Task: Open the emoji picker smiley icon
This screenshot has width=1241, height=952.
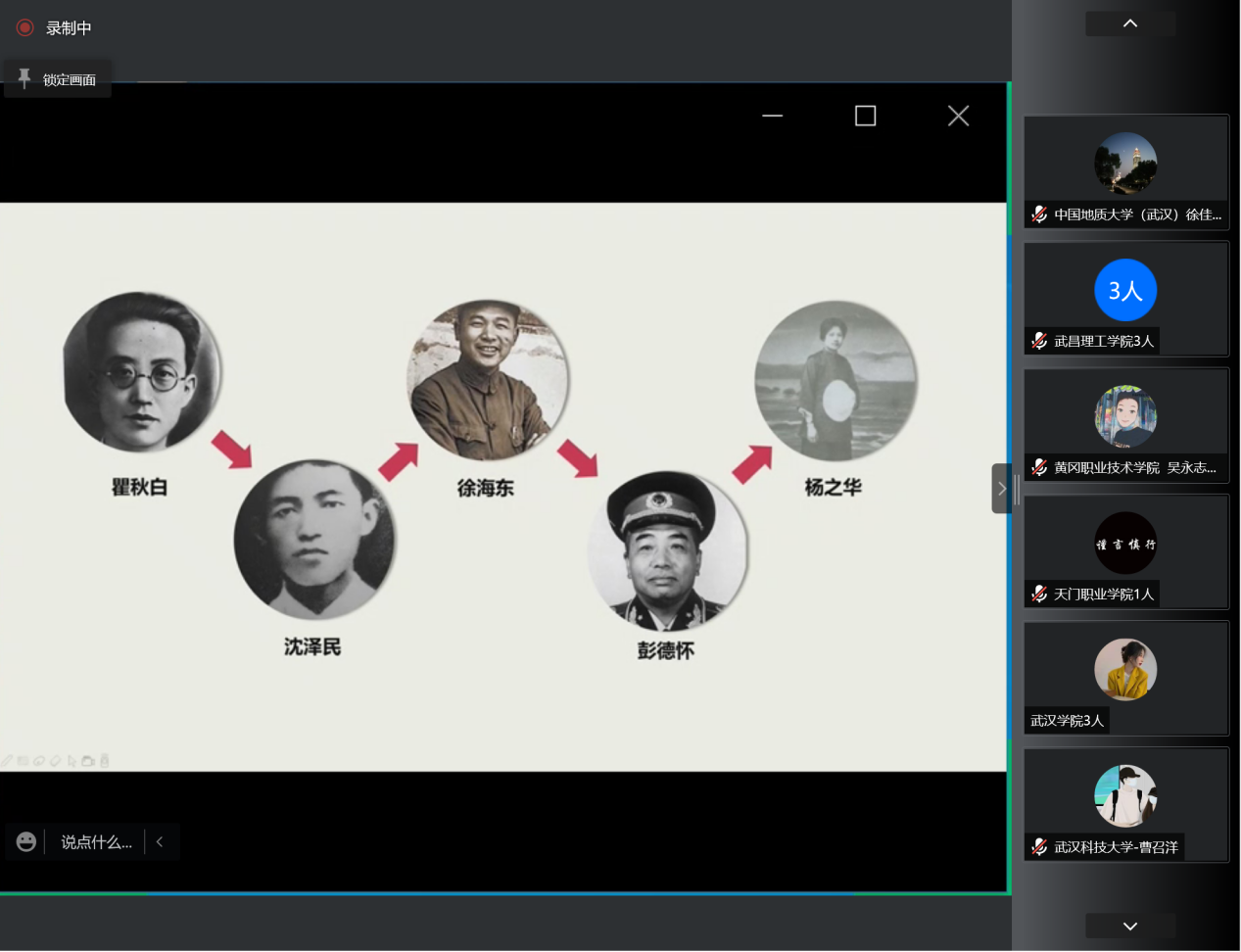Action: tap(26, 841)
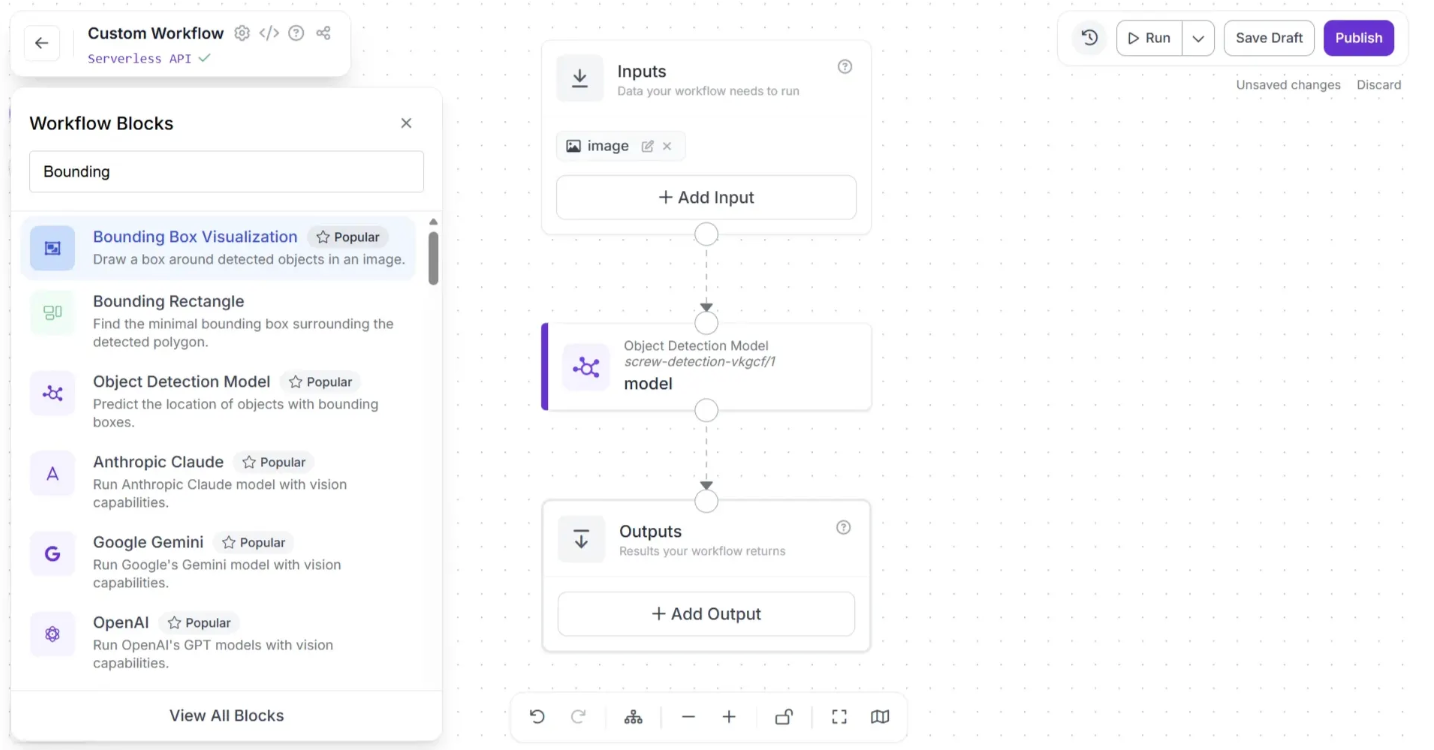Open the code view icon
Viewport: 1434px width, 750px height.
pyautogui.click(x=269, y=33)
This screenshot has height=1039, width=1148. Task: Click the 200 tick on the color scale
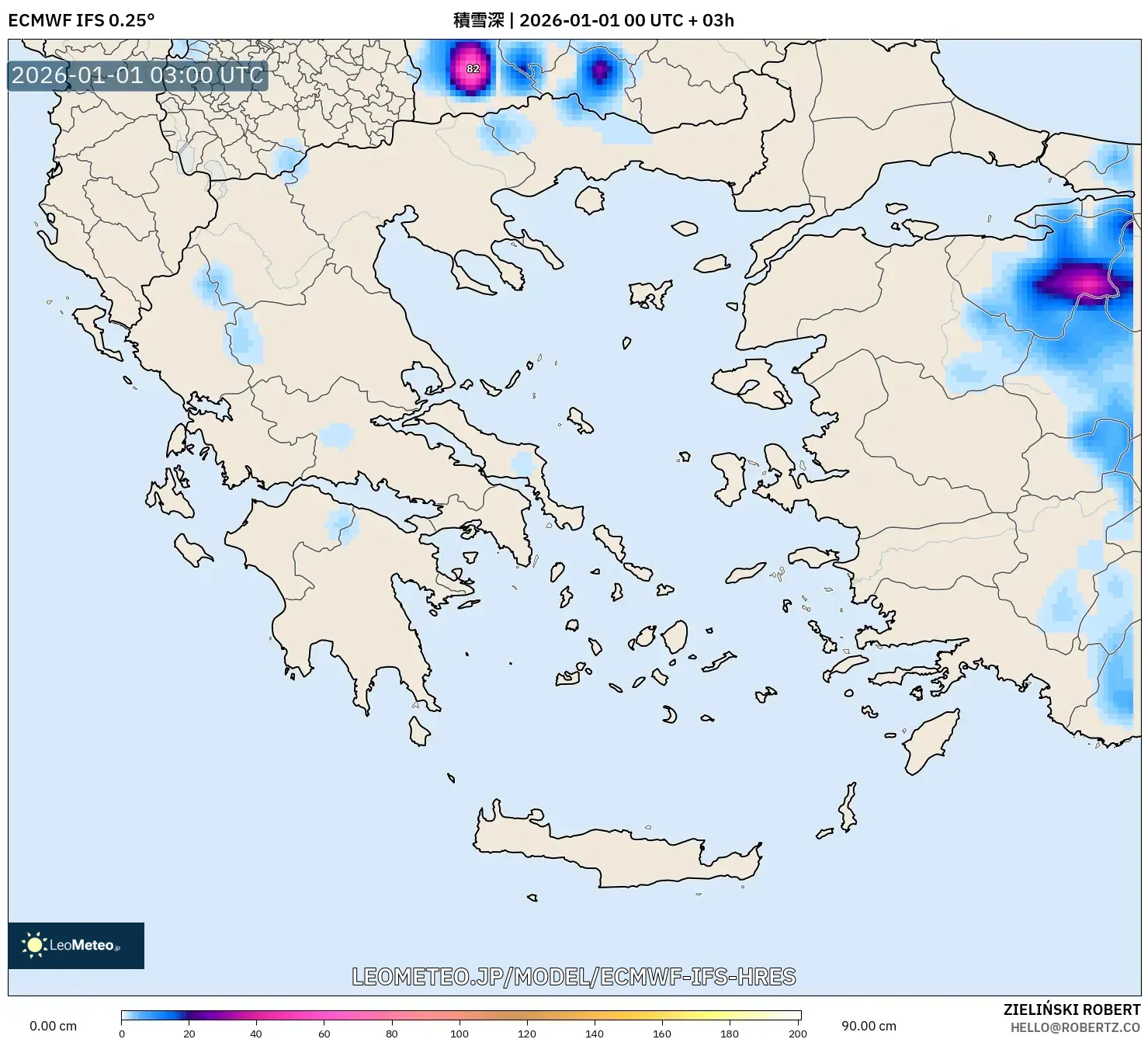tap(796, 1034)
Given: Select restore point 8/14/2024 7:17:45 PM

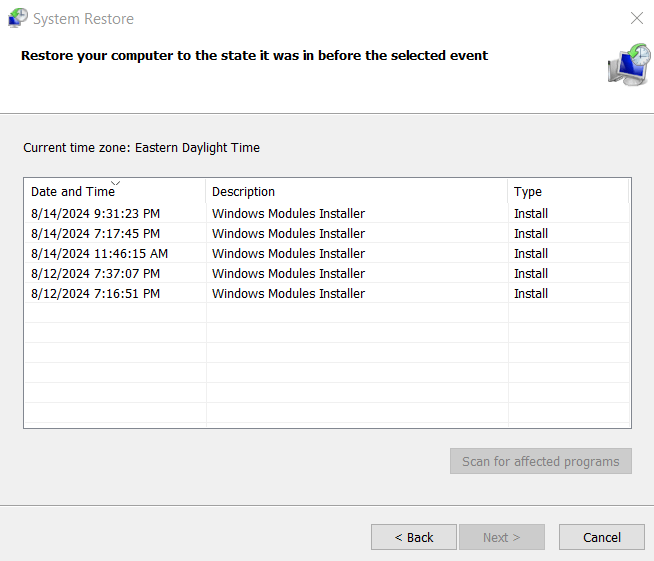Looking at the screenshot, I should click(327, 234).
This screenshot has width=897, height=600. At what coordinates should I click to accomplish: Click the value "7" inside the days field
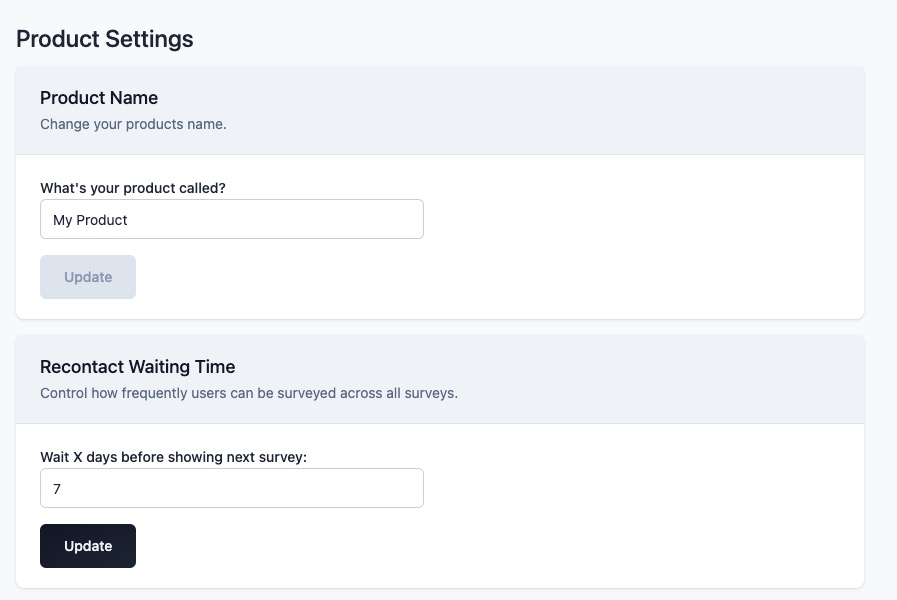[58, 489]
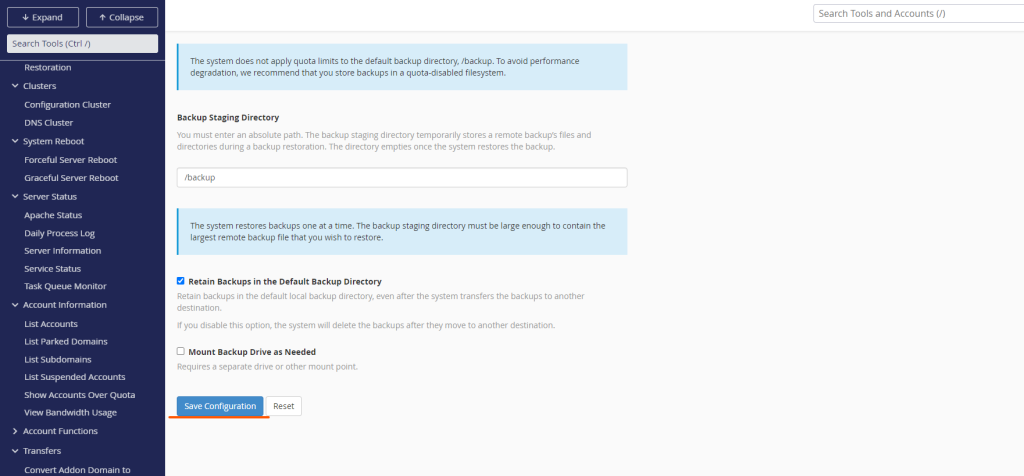Select Task Queue Monitor in sidebar

pyautogui.click(x=66, y=287)
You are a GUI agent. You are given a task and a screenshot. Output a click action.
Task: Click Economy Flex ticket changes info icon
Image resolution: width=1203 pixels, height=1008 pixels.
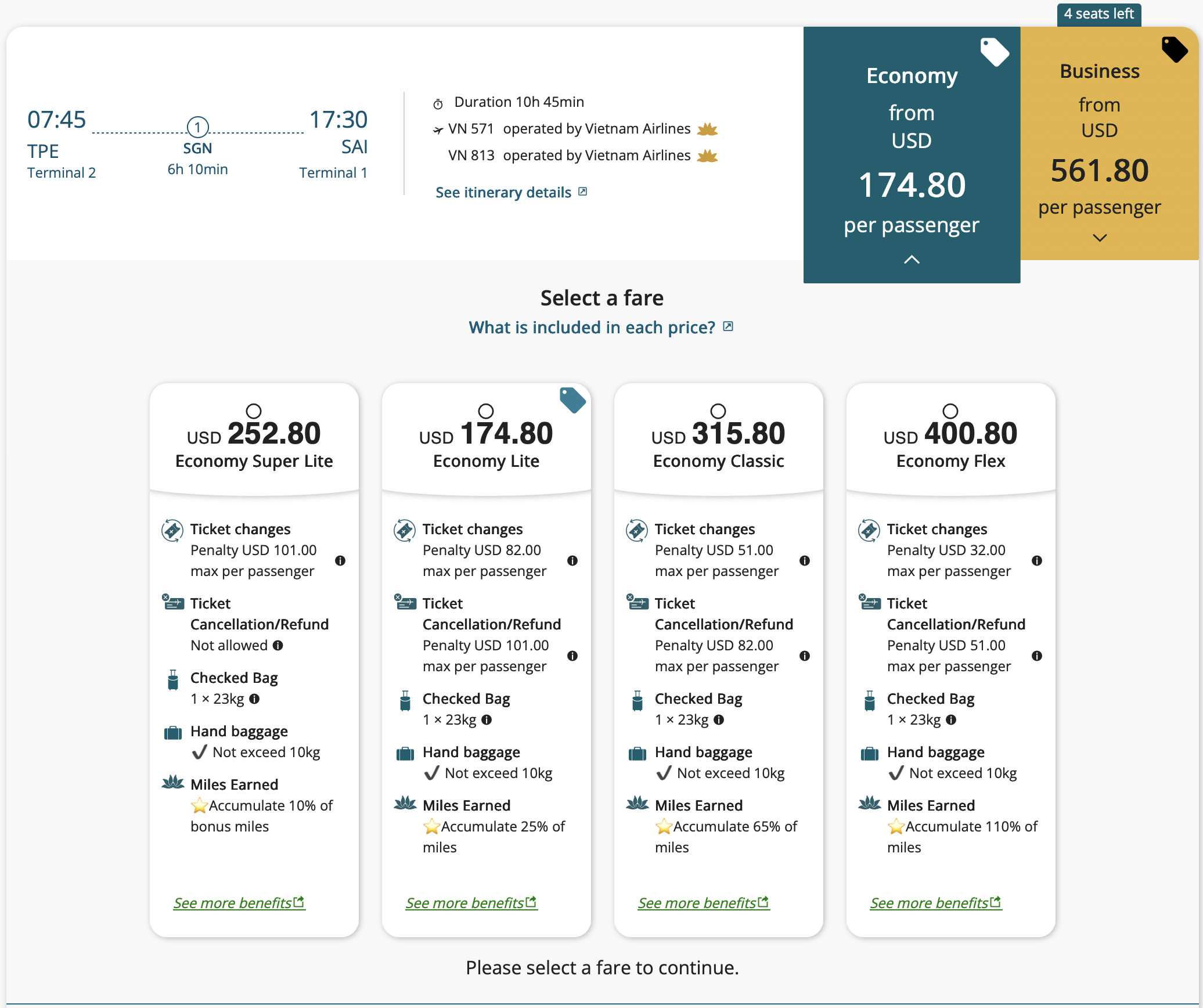[x=1037, y=560]
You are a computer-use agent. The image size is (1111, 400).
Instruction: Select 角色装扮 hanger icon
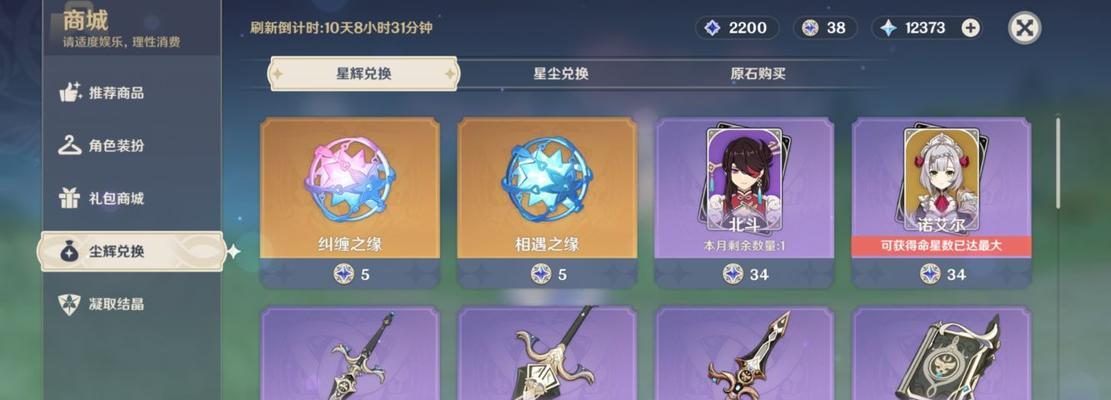[69, 145]
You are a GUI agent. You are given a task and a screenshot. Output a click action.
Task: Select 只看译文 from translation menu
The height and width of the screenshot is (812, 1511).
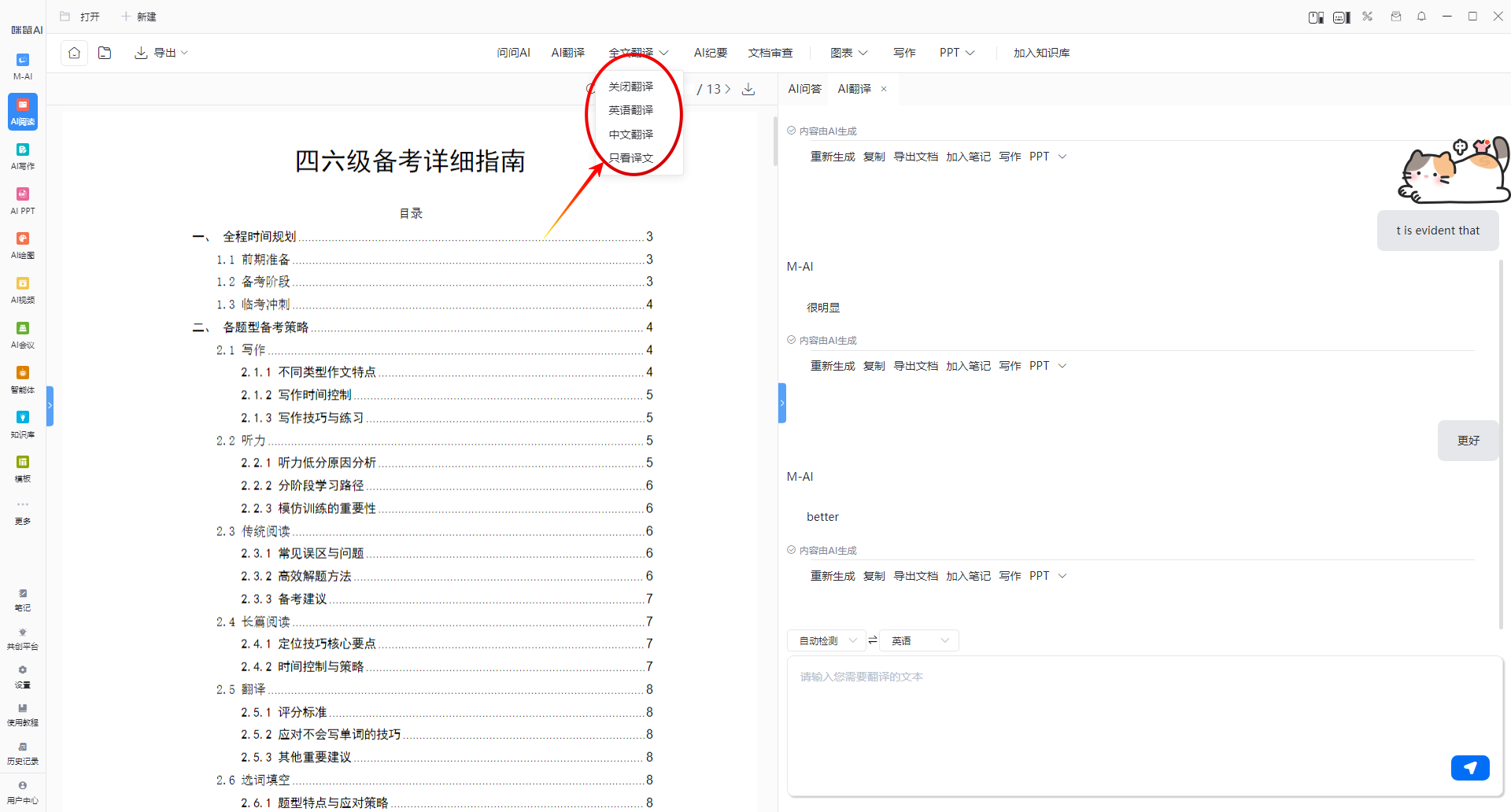(630, 158)
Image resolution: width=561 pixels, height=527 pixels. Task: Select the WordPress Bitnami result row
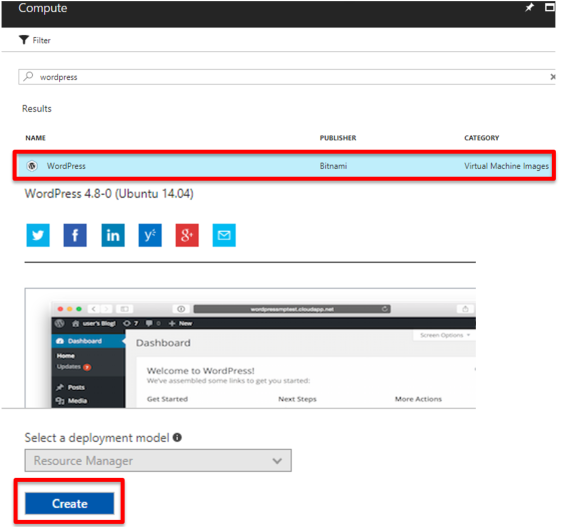tap(284, 166)
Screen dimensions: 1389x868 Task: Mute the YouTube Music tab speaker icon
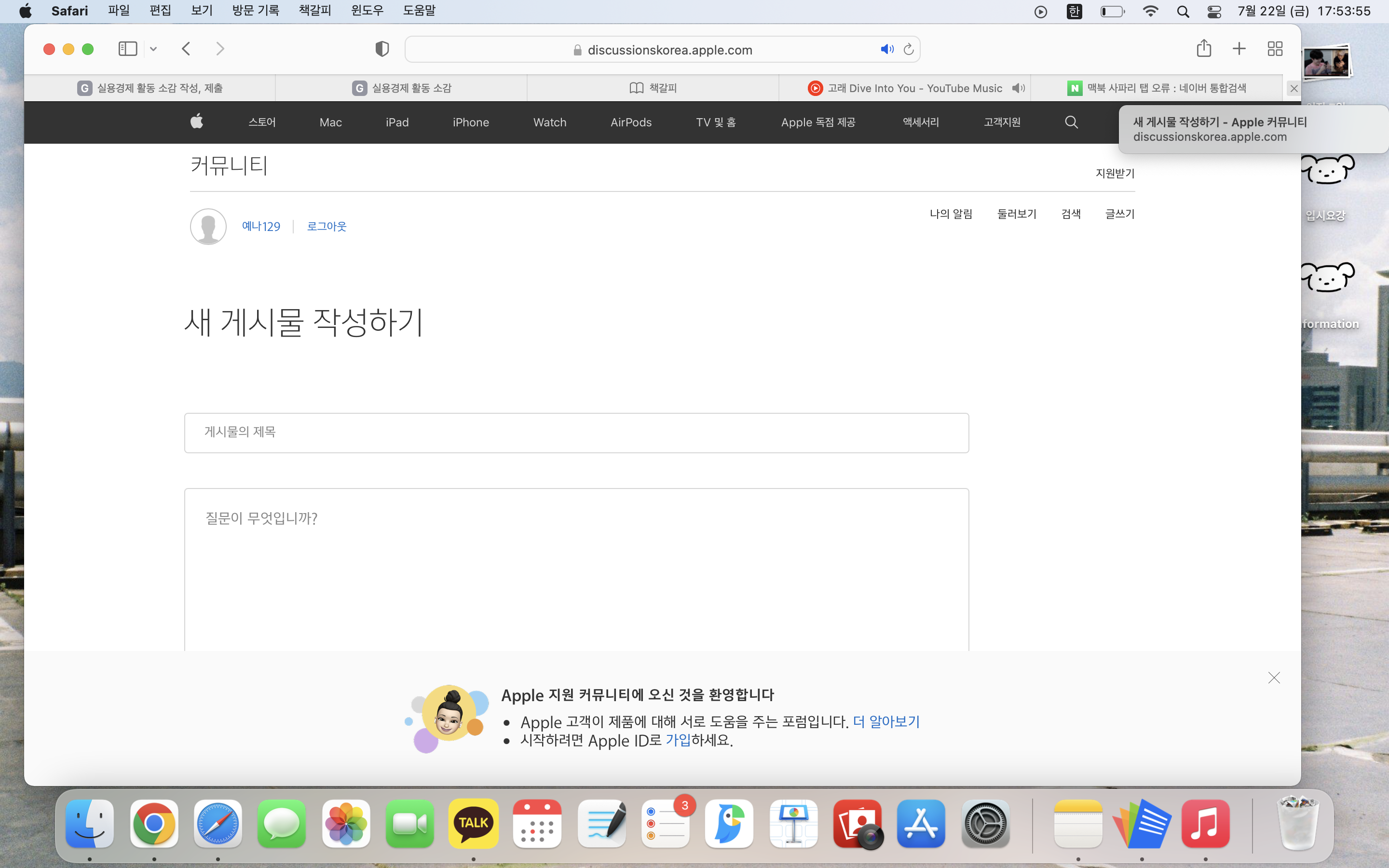[1018, 88]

────

- [The exercise]: Collect every line of the entries above that contains the word "This", and copy each one.

- [Finished task]:
This screenshot has width=1241, height=952.
This screenshot has height=1039, width=1148. Task: Click the 200 tick on the color scale
This screenshot has width=897, height=600. At what coordinates should I click to accomplish: Click the value "7" inside the days field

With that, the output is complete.